About Haymaker Minerals & Royalties
Founded in 2013, Haymaker has invested capital on behalf of Kayne Anderson and KKR to acquire over 5 million gross mineral acres through over 700 individual transactions. Using sophisticated practices from the software, finance, and upstream E&P industries, Haymaker was able to assemble a diversified portfolio of mineral and royalty interests in over 35,000 producing wells across 26 states and over 500 counties.
About Kayne Anderson
Kayne Anderson Capital Advisors, L.P., founded in 1984, is a leading alternative investment management firm focused on niche investing in upstream oil and gas companies, energy and infrastructure, specialized real estate, growth equity and both private credit and diversified liquid credit. Kayne Anderson’s investment philosophy is to pursue niches, with an emphasis on cash flow, where our knowledge and sourcing advantages enable us to deliver above average, risk-adjusted investment returns. Kayne manages over $26 billion in assets (as of 4/30/2018) for institutional investors, family offices, high net worth and retail clients and employs over 300 professionals in eight offices across the U.S. Through Kayne Anderson Energy Funds (“KAEF”), the firm has raised $7.0 billion of committed capital dedicated to energy private equity investments in primarily upstream and midstream oil and gas companies. Currently, KAEF has over 20 active portfolio companies focused on upstream and midstream oil and gas assets across North America.
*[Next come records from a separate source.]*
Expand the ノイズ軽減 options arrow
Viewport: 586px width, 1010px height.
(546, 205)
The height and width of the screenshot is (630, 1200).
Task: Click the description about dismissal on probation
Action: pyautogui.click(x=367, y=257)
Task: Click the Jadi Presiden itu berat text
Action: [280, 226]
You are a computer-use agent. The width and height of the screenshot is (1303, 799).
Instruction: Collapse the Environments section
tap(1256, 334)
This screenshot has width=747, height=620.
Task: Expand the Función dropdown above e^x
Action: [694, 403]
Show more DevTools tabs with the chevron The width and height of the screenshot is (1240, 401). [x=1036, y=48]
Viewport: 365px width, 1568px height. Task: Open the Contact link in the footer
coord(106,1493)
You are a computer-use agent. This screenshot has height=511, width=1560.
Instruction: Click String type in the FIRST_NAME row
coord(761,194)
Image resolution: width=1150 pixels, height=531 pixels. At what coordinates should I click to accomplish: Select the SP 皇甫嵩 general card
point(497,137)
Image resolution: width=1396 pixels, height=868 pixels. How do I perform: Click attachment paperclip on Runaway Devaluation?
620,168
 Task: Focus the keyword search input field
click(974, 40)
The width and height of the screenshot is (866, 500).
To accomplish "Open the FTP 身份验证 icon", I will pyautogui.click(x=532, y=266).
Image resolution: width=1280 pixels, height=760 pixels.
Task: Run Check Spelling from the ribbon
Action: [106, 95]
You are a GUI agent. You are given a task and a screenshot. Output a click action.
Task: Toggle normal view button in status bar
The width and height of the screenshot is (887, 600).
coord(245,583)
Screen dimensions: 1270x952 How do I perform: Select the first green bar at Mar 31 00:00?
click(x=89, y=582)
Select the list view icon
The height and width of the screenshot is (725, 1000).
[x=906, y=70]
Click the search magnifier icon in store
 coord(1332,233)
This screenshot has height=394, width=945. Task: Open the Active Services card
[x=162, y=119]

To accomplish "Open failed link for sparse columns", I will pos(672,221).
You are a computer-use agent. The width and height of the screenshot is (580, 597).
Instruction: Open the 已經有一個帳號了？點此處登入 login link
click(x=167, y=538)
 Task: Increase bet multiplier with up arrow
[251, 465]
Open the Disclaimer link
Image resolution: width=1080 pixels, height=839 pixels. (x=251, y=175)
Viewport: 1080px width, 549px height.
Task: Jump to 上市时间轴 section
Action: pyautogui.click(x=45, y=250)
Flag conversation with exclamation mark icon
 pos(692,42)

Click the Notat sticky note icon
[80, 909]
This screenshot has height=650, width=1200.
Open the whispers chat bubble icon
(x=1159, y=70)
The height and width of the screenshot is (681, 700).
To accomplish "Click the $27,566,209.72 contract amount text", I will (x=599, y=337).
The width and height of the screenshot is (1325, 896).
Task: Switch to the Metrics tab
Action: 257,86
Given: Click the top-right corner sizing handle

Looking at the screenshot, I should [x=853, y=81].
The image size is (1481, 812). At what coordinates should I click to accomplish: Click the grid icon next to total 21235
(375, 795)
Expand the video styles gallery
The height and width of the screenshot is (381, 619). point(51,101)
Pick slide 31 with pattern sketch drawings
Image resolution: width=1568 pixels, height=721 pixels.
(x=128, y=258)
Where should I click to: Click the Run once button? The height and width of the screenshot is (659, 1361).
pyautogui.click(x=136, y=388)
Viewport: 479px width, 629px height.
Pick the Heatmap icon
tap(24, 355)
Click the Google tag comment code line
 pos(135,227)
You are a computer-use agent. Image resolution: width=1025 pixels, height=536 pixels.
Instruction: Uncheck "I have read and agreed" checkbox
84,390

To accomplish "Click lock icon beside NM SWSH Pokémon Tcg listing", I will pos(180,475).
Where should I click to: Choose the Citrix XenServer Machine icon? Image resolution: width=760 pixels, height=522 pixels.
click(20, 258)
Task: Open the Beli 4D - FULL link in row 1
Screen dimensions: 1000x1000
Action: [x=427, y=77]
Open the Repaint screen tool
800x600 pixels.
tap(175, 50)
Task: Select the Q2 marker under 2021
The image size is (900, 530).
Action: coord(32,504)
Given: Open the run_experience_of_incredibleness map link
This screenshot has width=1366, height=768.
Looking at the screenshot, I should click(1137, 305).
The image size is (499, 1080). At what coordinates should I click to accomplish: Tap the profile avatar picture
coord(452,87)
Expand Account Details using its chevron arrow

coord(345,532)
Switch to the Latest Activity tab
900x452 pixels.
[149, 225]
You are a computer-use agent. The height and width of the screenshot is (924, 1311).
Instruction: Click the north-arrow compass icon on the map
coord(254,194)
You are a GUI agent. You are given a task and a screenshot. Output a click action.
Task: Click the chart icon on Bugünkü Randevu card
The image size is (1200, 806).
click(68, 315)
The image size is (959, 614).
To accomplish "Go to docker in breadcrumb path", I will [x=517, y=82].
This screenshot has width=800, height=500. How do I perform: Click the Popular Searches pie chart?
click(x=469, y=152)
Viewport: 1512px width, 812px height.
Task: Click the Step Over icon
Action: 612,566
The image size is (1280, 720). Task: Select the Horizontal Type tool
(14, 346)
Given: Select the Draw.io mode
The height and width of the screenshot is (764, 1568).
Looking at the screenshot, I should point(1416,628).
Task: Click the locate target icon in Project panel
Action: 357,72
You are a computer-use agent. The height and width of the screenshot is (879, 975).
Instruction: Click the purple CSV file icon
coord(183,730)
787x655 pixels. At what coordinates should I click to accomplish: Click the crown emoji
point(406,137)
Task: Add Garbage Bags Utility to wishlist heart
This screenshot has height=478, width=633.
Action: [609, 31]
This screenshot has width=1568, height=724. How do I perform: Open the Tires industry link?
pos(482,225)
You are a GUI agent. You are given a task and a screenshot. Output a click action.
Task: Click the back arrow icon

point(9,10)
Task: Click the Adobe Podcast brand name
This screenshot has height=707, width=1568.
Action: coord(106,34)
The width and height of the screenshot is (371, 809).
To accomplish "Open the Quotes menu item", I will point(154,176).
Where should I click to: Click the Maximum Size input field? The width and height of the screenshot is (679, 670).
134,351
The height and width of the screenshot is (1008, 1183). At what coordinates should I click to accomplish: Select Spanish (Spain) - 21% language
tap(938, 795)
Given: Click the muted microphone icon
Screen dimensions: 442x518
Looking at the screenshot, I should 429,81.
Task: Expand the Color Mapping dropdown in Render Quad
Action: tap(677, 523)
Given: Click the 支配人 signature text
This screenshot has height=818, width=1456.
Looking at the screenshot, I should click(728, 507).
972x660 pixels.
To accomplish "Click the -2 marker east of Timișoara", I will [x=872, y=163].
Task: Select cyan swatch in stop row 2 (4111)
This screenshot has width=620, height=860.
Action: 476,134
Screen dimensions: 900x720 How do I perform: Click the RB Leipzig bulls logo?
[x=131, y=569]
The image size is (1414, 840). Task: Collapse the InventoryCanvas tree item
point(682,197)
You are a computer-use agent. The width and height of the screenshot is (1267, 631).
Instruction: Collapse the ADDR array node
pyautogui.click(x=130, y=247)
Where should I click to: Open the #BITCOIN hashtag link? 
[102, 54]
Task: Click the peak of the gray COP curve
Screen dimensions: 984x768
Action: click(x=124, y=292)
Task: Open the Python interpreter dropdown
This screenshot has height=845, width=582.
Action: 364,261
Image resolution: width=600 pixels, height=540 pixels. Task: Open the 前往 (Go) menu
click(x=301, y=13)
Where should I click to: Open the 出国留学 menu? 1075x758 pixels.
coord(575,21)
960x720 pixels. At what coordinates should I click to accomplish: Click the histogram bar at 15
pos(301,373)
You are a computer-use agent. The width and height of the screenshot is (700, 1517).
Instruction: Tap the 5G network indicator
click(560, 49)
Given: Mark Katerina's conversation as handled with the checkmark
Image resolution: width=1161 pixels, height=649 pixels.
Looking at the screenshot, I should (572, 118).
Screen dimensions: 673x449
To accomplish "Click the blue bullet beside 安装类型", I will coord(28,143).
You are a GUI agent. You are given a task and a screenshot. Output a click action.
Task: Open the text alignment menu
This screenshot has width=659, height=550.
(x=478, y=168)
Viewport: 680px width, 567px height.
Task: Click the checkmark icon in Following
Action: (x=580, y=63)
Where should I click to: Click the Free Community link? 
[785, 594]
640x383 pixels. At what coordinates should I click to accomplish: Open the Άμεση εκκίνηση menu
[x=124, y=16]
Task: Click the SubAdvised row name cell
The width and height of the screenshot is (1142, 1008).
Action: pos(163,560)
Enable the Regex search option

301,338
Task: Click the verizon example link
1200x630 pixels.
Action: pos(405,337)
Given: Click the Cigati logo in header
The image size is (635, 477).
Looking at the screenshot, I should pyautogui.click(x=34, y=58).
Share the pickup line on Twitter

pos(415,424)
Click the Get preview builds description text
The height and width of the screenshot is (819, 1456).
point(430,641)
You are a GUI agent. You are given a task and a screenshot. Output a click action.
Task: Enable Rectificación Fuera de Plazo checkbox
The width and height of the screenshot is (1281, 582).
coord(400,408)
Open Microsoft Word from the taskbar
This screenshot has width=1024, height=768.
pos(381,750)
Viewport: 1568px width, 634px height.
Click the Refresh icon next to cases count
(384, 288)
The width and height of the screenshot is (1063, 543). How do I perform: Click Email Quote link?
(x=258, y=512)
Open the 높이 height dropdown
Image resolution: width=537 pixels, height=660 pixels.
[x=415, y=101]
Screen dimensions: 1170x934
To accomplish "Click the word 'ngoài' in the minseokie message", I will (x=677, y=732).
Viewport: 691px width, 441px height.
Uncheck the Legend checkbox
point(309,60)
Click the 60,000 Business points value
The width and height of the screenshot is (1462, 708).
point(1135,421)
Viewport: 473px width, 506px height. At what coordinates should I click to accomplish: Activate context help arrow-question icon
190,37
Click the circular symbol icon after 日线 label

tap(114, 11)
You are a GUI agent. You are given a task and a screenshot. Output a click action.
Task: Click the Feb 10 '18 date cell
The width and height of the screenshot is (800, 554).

KKR is a leading global investment firm that manages multiple alternative asset classes, including private equity, energy, infrastructure, real estate and credit, with strategic manager partnerships that manage hedge funds. KKR aims to generate attractive investment returns for its fund investors by following a patient and disciplined investment approach, employing world-class people, and driving growth and value creation with KKR portfolio companies. KKR invests its own capital alongside the capital it manages for fund investors and provides financing solutions and investment opportunities through its capital markets business. References to KKR’s investments may include the activities of its sponsored funds. For additional information about KKR & Co. L.P. (NYSE: KKR), please visit KKR’s website at www.kkr.com and on Twitter @KKR_Co.
1 Based on closing unit price of $19.40 on May 25, 2018.
2 Includes revolving credit facility draw related to estimated fees and expenses of the acquisition.
3 For additional information regarding the assumptions used with respect to the acquisition highlights, see the investor presentation available on Kimbell’s website.
4 Kimbell defines free cash flow as cash flow from operating activities less capital expenditures divided by market capitalization as of May 25, 2018.
5 As of March 31, 2018 and pro forma for the Delaware Basin asset sale.